- Filipe Sabará, articulador da campanha de Flávio Bolsonaro, minimizou a ideia de que o mercado prefere o nome de Tarcísio de Freitas para presidente.
- Ele diz que o mercado busca um conceito de austeridade e controle da gastança do governo Lula, com equilíbrio fiscal e arrocho para manter juros e inflação sob controle.
- Segundo Sabará, após Flávio sinalizar alinhamento com o trabalho de Paulo Guedes, o mercado passou a apostar nele e defender cortes de impostos acompanhados de redução de gastos.
- Sabará afirmou que Flávio deve escolher entre cerca de dez nomes do grupo ligado a Guedes, os quais estariam entre as preferências do mercado.
- Nesta quinta, o governador de São Paulo afirmou apoio à pré-candidatura de Flávio Bolsonaro, dizendo que ele é um grande nome e que é seu candidato.
Filipe Sabará, articulador da campanha de Flávio Bolsonaro à Presidência, minimizou nesta quinta-feira (15) a ideia de que o mercado tenha preferência pelo nome de Tarcísio de Freitas como candidato. Segundo Sabará, o que interessa aos investidores é um conceito de austeridade e o controle da “gastança maluca” do governo Lula.
Ele explicou que o mercado valoriza equilíbrio fiscal e contenção de gastos, condições que, na leitura dele, ajudam a manter juros e inflação sob controle. A trajetória de Flávio Bolsonaro, segundo Sabará, está alinhada a trabalhos já desenvolvidos pela equipe liderada pelo ex-ministro Paulo Guedes.
Para o articulador, o tema da preferência por Tarcísio teria sido relevante apenas no momento do anúncio, no ano passado, mas já foi superado pela percepção de alinhamento ideológico com Guedes. A afirmação é de que Flávio escolherá entre cerca de 10 nomes ligados ao grupo Guedes.

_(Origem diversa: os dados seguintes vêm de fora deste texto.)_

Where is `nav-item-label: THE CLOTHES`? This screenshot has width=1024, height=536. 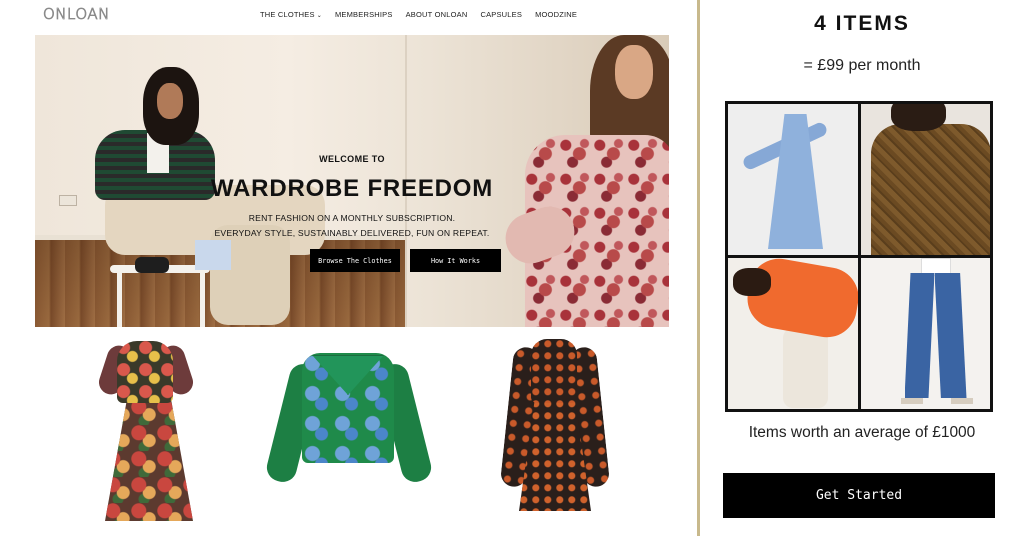
nav-item-label: THE CLOTHES is located at coordinates (288, 14).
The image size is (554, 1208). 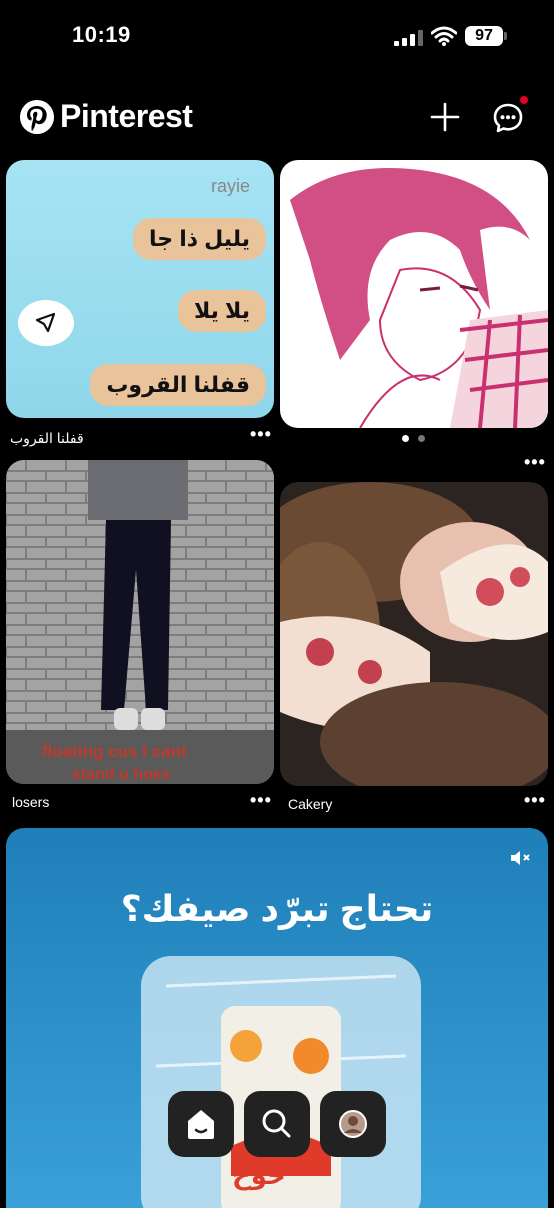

Em paralelo aos comentários de Sabará, o governador de São Paulo deixou claro apoio à pré-candidatura de Flávio Bolsonaro. Em declaração pública, o secretário de governo paulista afirmou considerar Flávio um grande nome e declarou que o apoiará como candidato.
A troca de declarações ocorre menos de uma semana após rumores de movimentação eleitoral no âmbito do grupo político aliado a Guedes. Não houve confirmação oficial de alianças ou batalhas internas, e as mensagens divulgadas se mantêm em termos de avaliação de propostas públicas.
O cenário atual mostra uma defesa consistente de medidas de austeridade, com foco em redução de gastos e simplificação tributária, segundo a leitura de Sabará. A ideia é preservar o equilíbrio macroeconômico como marco central de candidatura, em detrimento de projetos de expansão de gastos públicos.